* Extrait de texte
____
Jaimelinfo.com: la “love money” dans le business model des médias

Le 24 octobre 2010

Développée par l’équipe de Rue89, la nouvelle plateforme Jaimelinfo.com permet aux médias d’information, blogs compris, d’obtenir des dons de leurs “fans” pour soutenir financièrement leurs projets.

Sur Internet, mobile compris, où l’information est surabondante et partagée, synthétisée, enrichie en quelques secondes sur le réseau dès qu’elle a été publiée, dans ce monde où le lecteur est devenu acteur, il est très difficile de vendre du contenu journalistique. Par contre, il est plus facile de demander aux utilisateurs de  vous envoyer de l’argent pour vous soutenir. C’est ce que j’appelle la “love money”. Ce n’est pas un modèle économique en soi, mais une pierre d’”engagement” (terme anglo-saxon pour implication, interaction) dans la relation du média avec l’utilisateur.
____
* Petite tâche 1
Reprenez la partie de l'extrait qui s'ouvre sur les mots « Le 24 octobre » et se clôt sur « financièrement leurs projets. », en changeant « dons » en « contributions ».
L'extrait et les entrées n'ont aucun rapport entre eux.

* Entrées de l'exercice
____
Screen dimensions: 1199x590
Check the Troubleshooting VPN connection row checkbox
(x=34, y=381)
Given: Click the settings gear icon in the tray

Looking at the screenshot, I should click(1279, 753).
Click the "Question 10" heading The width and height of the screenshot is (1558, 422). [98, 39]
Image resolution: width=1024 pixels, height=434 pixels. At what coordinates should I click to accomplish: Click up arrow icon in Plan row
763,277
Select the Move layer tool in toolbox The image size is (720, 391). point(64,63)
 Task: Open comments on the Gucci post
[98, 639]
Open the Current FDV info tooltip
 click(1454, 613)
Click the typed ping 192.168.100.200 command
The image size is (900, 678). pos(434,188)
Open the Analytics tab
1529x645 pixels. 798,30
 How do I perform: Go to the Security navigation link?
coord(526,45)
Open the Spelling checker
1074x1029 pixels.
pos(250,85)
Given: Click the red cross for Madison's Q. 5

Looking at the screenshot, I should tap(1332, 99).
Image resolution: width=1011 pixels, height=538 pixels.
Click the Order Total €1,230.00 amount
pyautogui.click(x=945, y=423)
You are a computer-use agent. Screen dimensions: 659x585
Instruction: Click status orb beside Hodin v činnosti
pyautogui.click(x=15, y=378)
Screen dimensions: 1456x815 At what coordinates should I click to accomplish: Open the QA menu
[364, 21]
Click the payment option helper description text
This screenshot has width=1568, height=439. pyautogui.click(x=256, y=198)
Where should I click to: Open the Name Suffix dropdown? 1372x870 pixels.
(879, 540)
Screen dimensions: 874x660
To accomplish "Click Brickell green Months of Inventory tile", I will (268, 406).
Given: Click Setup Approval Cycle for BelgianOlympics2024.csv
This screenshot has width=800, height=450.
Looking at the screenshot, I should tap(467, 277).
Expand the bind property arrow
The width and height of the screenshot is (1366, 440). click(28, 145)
____
* Petite tâche 2
Recopiez à l'identique, s'il vous plaît, les lignes des entrées allant de celle qui contient « Task: Open comments on the Gucci post » jusqu'à celle qui contient « coord(526,45) », ces deux lignes comprises.

* Réponse à la tâche 1
Le 24 octobre 2010

Développée par l’équipe de Rue89, la nouvelle plateforme Jaimelinfo.com permet aux médias d’information, blogs compris, d’obtenir des contributions de leurs “fans” pour soutenir financièrement leurs projets.

* Réponse à la tâche 2
 Task: Open comments on the Gucci post
[98, 639]
Open the Current FDV info tooltip
 click(1454, 613)
Click the typed ping 192.168.100.200 command
The image size is (900, 678). pos(434,188)
Open the Analytics tab
1529x645 pixels. 798,30
 How do I perform: Go to the Security navigation link?
coord(526,45)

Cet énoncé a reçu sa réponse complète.